• **Task instructions**:
• a. From the passage on John Yeon, list every school he attended as part of his early education.
• b. Extend the passage on John Yeon's architectural career, picking up after its final sentence.

• **Given text**:
______

The Northwest Regional Style of architecture, of which he is widely cited as an originator, is most characterized by its relationship to the natural environment of the Pacific Northwest and the use of wood. Thus an appreciation for Yeon’s childhood is essential to understanding just how profound his impact on the Northwest Regional Style truly was. John Yeon developed knowledge of indigenous building materials and their applications within the context of the rugged Pacific Northwest, thus resulting in his unique design sensibility.
The Architectural Development and Career of John Yeon
John Yeon had a broad and largely self-taught artistic talent, exploring the relationship between the built and the natural landscapes not only through architecture, but also art history and preservation, landscape architecture, interior design, and art.
Yeon’s early education included a year at the Moran School, a private preparatory school in Washington State, where he recalled building miniature theaters complete with set changes. Subsequently, he attended the Allen Preparatory School in Portland for three years, and then spent a year at the Culver Military Academy in Indiana. Yeon began illustrating articles for the school literary magazine while attending Culver, and also while there was given the chance to go to Europe for the first time. In 1928, when he was 17 or 18, he toured Scandinavia, England, Germany, and France. He was most impressed by Stockholm and had, by that time, developed a passion for architecture.
For some years during Yeon’s teens, he had been interested in his father’s Mocks Crest development in Portland, watching the houses in design and later in construction. Also during his teen years, he began working as a summer office boy in prominent Portland architectural offices; first for A.E. Doyle and later for Herman Brookman. At Doyle’s office, John Yeon met Harry Wentz, who was a friend and contemporary of Doyle’s. Yeon began attending Harry Wentz's composition class at the Portland Art Museum and also took life drawing at night. Wentz befriended the younger man, and they often took trips together to paint wildflowers in the Columbia River Gorge. Pietro Belluschi, who was also working in Doyle’s office, was similarly impressed with Harry Wentz and with Wentz’s studio cottage on the side of Mt. Neahkanie on the Oregon coast. The studio, designed by Doyle in 1916, provided inspiration to Belluschi and Yeon, and represented for both architects the idea of holistically integrating the entire composition of house and site.

______

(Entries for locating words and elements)
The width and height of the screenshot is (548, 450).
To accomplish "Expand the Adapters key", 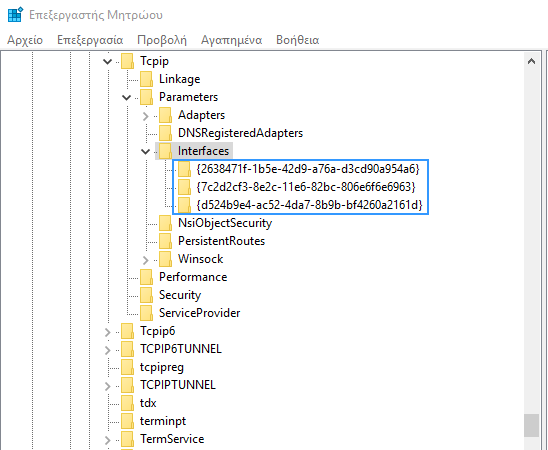I will (146, 116).
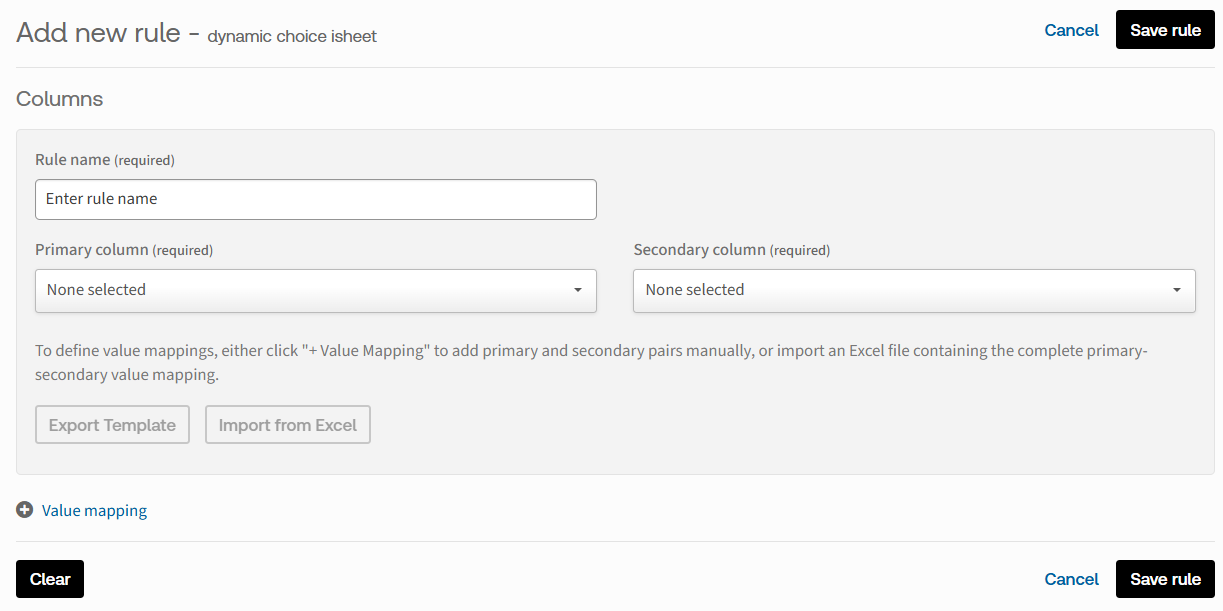Click the Secondary column (required) label
This screenshot has width=1223, height=611.
(x=732, y=250)
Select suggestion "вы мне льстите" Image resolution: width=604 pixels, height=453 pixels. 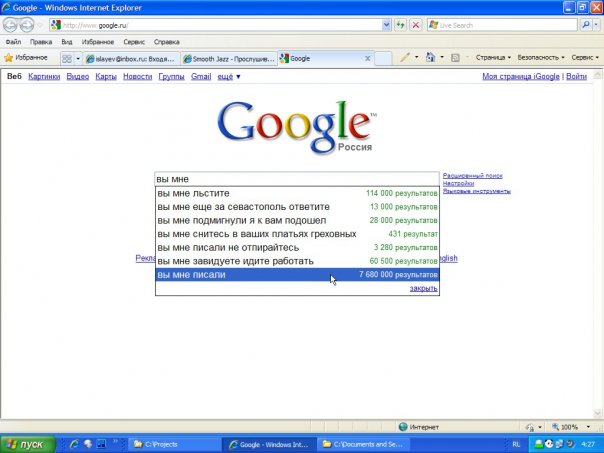coord(193,192)
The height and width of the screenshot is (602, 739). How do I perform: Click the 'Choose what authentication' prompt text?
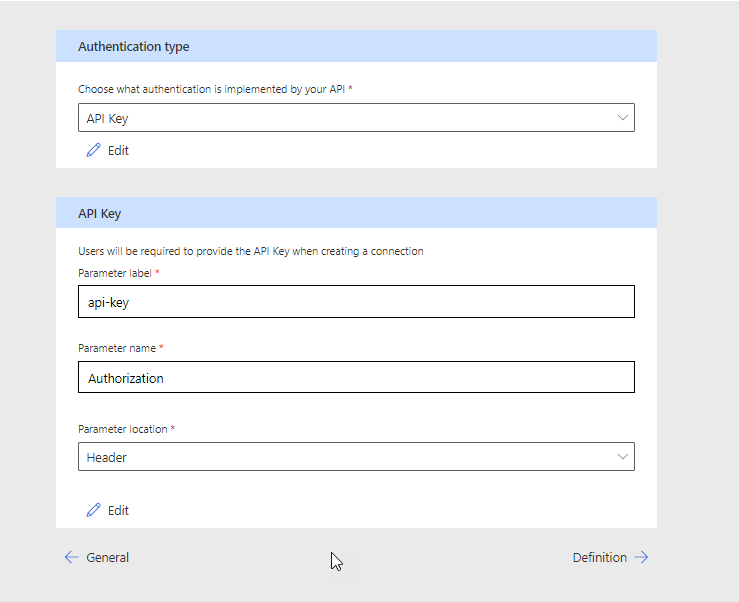[x=210, y=89]
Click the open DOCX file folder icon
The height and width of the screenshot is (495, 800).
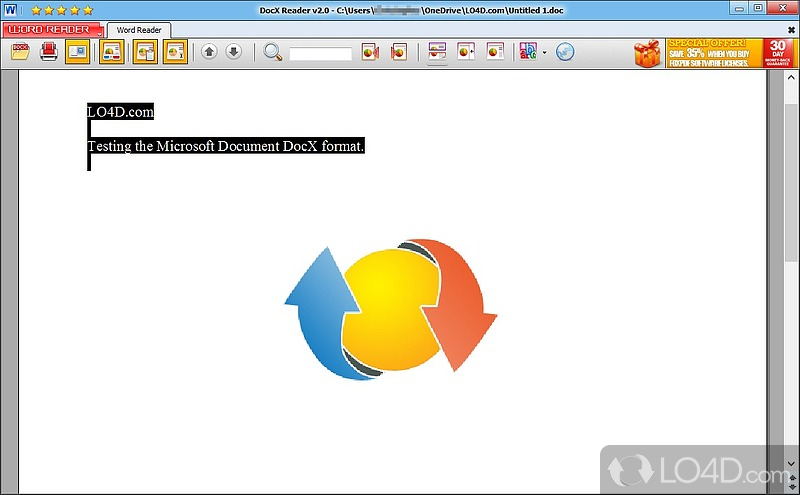[20, 52]
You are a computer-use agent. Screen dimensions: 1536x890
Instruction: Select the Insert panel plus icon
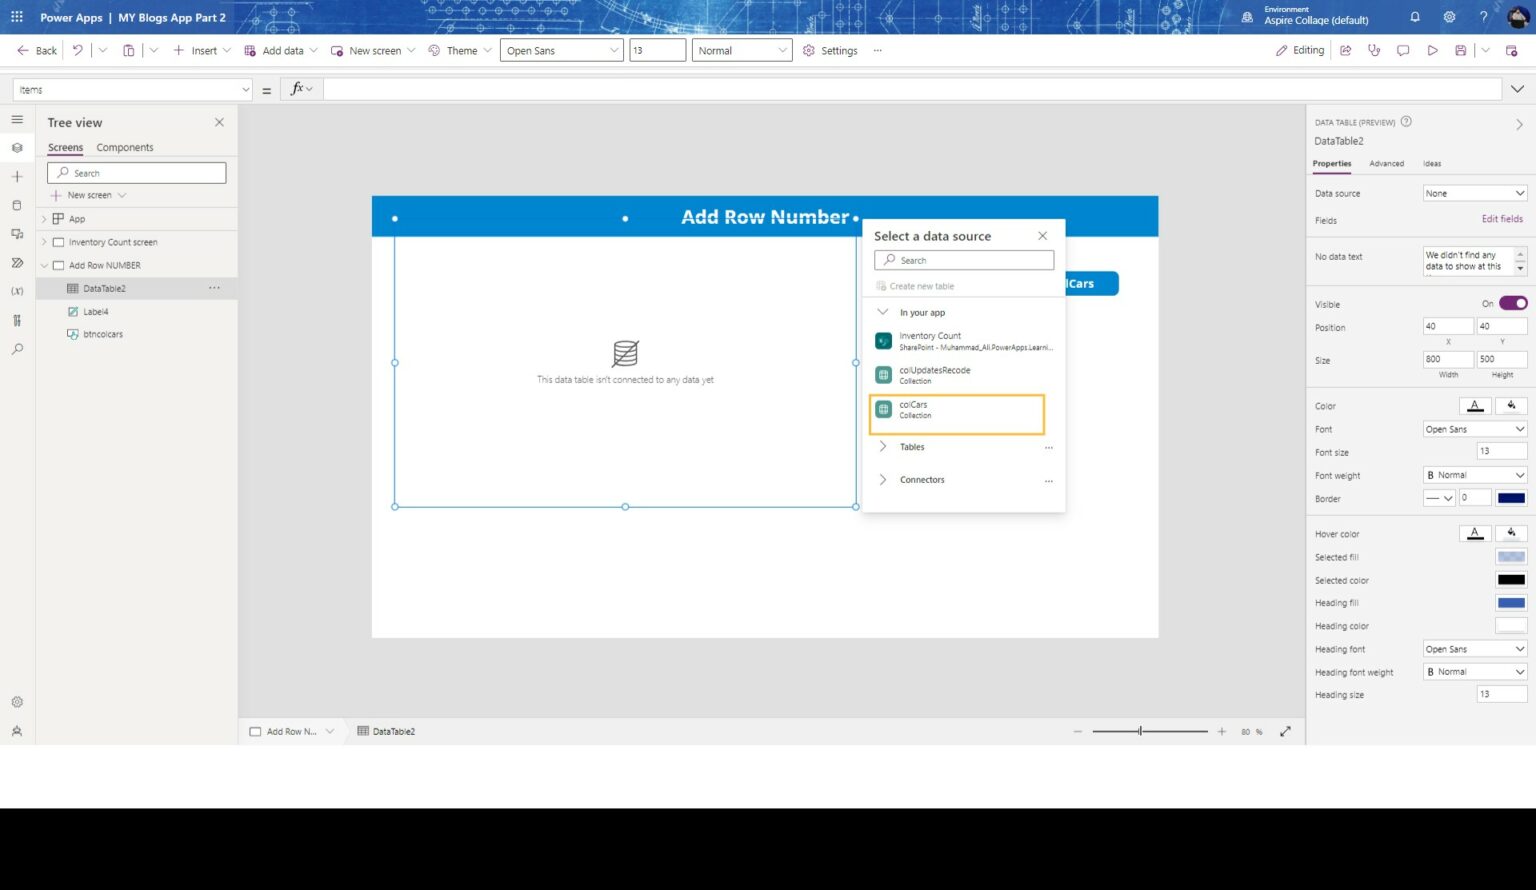pos(16,176)
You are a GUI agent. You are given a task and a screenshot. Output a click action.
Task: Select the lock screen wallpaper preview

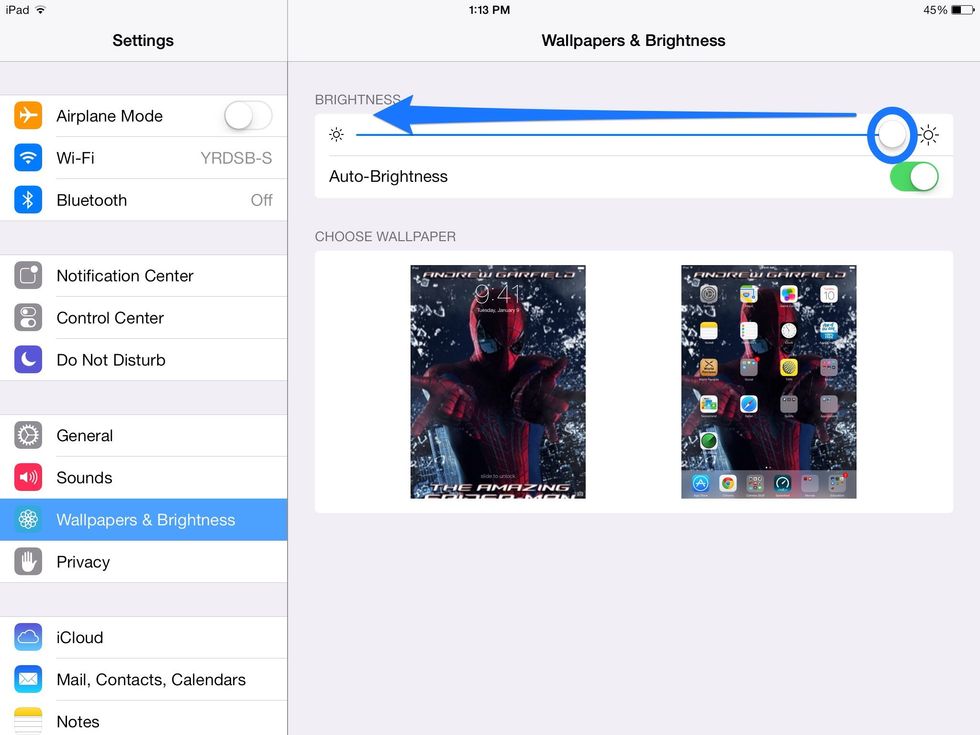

______

• **Outputs for the tasks**:
• a. Moran School, Allen Preparatory School, Culver Military Academy

• b.
Returning from his Culver trip to Europe, John Yeon was accepted at Stanford, but his studies there were to end with the news that his father had died in 1929. He spent some time in New York City, working for the architectural office of DeYoung, Moscowitz, and Rosenberg and taking sporadic evening classes at Columbia University. In 1930, he traveled again to Europe, this time with his mother, two brothers, and his sister. They went to the Exposition in Stockholm, where the new International Style of architecture was emerging, led in Sweden by the modernist architect Erik Gunnar Asplund. Yeon returned to Oregon at about the time Oregon elected Julius Meier as governor. John Yeon’s father had been a friend of Meier’s, and the two men had worked together on the Columbia River Highway project for almost a decade. Although only twenty-one, John Yeon became immediately involved in a land conservation effort. There were plans to build a dance hall atop Chapman Point, at Ecola State Park on the coast of Oregon, and Yeon instead borrowed against a life insurance policy and purchased the land, preventing its development. That same year, Meier appointed John Yeon to the state’s first Park Commission.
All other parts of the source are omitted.